Il n’y a pas que la canicule qui dézingue nos vieux. Les organismes sociaux aussi. Les Chibanis, ces « hommes aux cheveux blancs » venus jusqu’ici manier la truelle pendant les Trente Glorieuses, sont somméés de passer leur retraite miteuse loin du Maroc et des leurs. Sinon ?…
« Ça a commencé en décembre 2009… En rentrant du bled, j’ai trouvé une lettre de la CAF. Elle disait que, pendant mon absence, le contrôleur était passé, qu’il ne m’avait pas trouvé et que je devais rembourser 9 000 euros. Voilà comment elle nous traite, la France ! On a perdu notre vie pour construire ce pays et maintenant il ne nous reste rien ! » Un mélange de lassitude, d’amertume et de colère se lit sur le visage creusé de Mohamed [1]. (...)
pour bénéficier des prestations sociales, il faut résider en France, et les séjours à l’étranger ne sont autorisés qu’en deçà d’une certaine durée – trois mois pour la CAF, six mois pour la Caisse d’assurance retraite et de la santé au travail (Carsat) [2]. De fait, chaque allocataire est tenu de déclarer aux caisses ses dates de départ et de retour.
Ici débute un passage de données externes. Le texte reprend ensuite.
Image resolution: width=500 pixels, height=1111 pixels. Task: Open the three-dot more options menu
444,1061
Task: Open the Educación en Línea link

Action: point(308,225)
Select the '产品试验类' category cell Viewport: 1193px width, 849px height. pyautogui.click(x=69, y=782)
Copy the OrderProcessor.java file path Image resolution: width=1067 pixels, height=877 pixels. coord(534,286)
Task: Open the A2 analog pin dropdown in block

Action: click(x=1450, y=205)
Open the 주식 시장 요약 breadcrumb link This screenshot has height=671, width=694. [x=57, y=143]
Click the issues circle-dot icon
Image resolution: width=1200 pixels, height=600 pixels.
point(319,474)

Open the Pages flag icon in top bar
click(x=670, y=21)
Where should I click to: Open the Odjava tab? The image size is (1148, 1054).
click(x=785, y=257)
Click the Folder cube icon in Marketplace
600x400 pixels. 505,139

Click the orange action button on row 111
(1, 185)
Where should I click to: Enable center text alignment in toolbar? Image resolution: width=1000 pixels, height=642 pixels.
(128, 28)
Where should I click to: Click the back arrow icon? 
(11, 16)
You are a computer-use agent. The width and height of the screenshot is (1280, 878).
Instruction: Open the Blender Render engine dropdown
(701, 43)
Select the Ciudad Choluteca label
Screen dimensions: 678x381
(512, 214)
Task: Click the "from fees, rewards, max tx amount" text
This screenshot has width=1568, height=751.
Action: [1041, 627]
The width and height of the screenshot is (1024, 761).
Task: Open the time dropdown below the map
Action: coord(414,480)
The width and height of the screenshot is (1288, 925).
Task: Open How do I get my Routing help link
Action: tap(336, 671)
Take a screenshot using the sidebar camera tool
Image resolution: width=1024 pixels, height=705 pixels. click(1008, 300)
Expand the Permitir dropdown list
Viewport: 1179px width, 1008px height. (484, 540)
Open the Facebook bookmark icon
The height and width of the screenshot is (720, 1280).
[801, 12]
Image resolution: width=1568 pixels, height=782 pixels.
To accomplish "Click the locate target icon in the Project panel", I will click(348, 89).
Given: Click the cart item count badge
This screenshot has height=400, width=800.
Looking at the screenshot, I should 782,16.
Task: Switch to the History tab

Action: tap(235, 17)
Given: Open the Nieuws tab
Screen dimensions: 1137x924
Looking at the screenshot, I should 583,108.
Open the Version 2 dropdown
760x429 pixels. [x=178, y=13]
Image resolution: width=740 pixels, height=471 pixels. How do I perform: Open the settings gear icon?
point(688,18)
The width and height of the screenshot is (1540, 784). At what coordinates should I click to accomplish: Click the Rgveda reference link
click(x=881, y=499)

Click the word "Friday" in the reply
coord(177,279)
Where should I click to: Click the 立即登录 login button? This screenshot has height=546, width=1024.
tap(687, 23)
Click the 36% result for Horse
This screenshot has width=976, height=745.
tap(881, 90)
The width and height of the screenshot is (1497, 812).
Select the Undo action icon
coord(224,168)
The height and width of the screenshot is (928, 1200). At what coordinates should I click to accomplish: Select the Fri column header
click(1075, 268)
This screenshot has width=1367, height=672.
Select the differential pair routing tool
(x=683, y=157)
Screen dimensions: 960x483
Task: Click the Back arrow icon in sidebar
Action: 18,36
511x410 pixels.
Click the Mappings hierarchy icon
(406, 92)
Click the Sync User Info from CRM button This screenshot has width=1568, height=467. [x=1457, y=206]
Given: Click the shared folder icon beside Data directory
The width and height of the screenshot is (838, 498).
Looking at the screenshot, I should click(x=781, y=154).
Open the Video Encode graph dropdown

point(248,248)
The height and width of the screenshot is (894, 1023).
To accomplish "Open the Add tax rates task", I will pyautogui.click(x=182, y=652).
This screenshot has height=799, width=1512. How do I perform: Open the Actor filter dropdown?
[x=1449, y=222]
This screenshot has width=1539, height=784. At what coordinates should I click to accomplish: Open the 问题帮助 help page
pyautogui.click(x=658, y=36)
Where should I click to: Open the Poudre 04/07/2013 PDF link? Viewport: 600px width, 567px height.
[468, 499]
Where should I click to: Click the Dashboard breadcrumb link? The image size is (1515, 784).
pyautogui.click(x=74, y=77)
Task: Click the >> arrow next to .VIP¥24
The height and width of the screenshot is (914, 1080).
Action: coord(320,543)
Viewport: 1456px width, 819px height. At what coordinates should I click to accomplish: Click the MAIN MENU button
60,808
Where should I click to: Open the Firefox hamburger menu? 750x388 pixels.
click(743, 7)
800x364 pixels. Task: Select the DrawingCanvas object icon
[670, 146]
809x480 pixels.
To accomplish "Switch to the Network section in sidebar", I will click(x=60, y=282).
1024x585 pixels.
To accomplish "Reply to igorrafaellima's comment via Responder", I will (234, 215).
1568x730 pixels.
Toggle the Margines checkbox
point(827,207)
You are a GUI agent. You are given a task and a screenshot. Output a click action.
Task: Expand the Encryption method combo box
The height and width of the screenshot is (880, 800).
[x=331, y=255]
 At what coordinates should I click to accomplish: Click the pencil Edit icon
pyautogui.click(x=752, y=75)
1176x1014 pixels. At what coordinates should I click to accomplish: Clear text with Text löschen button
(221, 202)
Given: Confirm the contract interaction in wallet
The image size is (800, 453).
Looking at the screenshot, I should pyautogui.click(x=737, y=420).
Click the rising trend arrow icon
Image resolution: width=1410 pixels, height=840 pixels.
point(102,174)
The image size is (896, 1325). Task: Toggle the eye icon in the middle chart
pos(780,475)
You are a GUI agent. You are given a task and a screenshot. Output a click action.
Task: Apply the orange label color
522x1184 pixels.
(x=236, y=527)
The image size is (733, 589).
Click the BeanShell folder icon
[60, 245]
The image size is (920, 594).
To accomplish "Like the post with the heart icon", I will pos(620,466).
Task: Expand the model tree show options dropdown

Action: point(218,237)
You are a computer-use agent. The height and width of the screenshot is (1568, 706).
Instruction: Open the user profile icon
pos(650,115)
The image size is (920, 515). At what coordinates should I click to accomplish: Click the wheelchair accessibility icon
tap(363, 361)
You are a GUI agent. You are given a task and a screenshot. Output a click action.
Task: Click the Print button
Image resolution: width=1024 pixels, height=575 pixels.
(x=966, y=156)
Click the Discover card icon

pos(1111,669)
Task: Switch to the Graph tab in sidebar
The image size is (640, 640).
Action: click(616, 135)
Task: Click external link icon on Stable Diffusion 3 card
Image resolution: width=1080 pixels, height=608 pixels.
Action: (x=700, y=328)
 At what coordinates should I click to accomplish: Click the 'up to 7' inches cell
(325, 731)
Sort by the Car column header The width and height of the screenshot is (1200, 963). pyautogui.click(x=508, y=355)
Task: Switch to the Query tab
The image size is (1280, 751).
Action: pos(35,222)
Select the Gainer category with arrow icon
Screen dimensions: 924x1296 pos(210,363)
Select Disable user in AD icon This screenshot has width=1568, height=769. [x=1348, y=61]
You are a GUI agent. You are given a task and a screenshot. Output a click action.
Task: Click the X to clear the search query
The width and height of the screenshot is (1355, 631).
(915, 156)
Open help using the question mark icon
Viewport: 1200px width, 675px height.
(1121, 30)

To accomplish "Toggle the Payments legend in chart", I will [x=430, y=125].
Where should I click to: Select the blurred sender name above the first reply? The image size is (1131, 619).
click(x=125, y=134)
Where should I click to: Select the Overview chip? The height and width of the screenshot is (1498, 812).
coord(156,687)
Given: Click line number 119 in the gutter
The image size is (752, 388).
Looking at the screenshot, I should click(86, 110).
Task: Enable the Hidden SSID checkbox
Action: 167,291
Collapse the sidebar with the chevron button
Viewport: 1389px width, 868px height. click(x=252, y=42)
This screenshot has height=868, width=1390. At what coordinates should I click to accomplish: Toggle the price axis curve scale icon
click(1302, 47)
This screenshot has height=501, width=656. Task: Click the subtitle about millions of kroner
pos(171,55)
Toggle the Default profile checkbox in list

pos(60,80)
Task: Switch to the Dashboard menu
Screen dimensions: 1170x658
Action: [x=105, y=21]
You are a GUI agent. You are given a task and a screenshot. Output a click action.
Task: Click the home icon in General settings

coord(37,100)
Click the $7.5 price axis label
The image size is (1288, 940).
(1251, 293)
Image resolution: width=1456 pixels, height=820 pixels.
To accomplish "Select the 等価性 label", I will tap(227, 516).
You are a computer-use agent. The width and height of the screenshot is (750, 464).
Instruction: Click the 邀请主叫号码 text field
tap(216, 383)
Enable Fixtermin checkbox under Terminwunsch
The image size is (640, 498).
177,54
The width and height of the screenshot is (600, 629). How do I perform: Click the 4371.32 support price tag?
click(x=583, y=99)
Une obligation réglementaire dont les Chibanis n’ont jamais été informés… Et comment l’auraient-ils été, la majorité d’entre eux parlant et lisant mal le français ? Hassan l’a mauvaise : « On pensait qu’arrivés à la retraite, on pourrait rentrer un peu plus chez nous, passer du temps avec la famille. On ne savait pas qu’on ne devait pas rester plus de tant de mois au bled. On n’est pas des escrocs ! » (...)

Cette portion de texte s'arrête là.